#### TO DO
Output the lines below exactly, please, from the first line until the line with "Task: Select the Health navigation item", counting both.

[Opening RECORDS TO PROCESS section]

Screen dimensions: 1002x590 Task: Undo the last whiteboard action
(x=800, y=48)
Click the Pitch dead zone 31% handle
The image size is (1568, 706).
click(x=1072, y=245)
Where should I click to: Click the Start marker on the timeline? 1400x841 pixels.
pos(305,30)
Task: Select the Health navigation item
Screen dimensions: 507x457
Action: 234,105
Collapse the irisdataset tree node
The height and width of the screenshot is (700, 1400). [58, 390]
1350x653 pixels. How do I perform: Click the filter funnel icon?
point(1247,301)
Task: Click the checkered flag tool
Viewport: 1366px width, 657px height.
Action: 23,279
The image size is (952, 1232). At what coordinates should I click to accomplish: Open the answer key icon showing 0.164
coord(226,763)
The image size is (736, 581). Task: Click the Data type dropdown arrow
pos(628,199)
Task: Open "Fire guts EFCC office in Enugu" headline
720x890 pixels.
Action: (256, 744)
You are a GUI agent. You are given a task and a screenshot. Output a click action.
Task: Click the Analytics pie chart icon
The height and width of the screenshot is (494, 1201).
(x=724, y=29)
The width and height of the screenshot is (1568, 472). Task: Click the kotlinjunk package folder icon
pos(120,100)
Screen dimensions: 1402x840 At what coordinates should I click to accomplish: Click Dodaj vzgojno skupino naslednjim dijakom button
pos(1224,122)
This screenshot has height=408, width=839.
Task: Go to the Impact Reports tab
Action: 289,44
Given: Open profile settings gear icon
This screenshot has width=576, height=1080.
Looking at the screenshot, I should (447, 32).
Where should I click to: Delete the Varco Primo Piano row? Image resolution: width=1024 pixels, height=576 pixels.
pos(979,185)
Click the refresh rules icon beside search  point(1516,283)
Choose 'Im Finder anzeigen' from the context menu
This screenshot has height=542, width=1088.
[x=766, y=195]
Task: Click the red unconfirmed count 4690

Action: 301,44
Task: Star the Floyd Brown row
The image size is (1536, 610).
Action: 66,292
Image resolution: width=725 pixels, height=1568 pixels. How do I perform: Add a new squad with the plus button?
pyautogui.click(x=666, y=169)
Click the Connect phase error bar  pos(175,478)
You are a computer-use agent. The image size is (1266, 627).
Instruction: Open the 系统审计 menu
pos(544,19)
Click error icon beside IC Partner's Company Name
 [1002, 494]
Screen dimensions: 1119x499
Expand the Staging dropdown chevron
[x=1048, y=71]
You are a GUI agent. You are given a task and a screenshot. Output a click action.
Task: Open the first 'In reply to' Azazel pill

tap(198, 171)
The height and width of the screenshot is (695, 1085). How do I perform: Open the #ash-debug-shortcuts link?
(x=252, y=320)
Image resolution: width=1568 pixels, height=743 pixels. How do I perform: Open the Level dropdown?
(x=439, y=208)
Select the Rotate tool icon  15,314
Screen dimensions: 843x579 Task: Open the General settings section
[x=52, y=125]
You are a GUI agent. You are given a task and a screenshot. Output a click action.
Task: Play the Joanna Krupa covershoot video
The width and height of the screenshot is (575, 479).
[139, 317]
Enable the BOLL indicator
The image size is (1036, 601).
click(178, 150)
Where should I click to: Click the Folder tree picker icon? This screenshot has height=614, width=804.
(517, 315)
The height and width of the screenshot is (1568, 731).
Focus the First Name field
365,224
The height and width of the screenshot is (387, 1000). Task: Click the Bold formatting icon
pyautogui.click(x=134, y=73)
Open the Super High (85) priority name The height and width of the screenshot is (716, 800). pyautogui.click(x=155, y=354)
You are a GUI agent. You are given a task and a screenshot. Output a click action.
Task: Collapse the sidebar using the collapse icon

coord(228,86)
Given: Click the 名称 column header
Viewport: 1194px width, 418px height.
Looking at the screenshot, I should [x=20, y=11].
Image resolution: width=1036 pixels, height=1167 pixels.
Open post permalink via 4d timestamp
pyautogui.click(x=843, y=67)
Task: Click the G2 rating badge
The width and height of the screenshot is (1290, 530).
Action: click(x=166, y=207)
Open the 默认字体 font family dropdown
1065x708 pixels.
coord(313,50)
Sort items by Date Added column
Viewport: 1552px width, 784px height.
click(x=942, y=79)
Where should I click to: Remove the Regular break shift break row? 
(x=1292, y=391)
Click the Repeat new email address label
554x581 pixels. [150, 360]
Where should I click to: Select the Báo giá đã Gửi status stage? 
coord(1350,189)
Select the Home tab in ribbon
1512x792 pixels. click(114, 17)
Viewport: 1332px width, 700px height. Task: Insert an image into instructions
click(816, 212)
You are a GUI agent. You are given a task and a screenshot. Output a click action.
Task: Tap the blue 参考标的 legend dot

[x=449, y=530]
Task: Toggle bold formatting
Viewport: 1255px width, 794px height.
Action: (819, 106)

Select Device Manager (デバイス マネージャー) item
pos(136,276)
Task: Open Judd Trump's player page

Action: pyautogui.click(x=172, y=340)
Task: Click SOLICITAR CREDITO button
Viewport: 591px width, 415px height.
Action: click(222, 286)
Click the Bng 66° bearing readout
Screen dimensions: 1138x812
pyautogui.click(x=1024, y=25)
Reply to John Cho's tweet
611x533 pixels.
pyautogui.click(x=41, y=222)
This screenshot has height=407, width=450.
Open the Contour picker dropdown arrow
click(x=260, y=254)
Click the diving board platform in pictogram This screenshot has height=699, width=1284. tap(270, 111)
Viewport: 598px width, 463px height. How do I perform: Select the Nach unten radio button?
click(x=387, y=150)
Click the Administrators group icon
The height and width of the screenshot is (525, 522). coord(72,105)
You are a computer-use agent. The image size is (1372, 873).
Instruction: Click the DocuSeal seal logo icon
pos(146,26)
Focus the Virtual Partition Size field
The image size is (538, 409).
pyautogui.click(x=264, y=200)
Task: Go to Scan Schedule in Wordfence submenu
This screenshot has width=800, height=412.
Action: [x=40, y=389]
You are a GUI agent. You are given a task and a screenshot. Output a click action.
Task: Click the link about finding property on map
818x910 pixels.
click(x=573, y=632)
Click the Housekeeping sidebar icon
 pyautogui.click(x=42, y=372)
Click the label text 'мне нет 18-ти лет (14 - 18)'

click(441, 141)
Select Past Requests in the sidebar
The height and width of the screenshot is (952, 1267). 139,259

[Closing RECORDS TO PROCESS section]

#### ANSWER
Screen dimensions: 1002x590 Task: Undo the last whiteboard action
(x=800, y=48)
Click the Pitch dead zone 31% handle
The image size is (1568, 706).
click(x=1072, y=245)
Where should I click to: Click the Start marker on the timeline? 1400x841 pixels.
pos(305,30)
Task: Select the Health navigation item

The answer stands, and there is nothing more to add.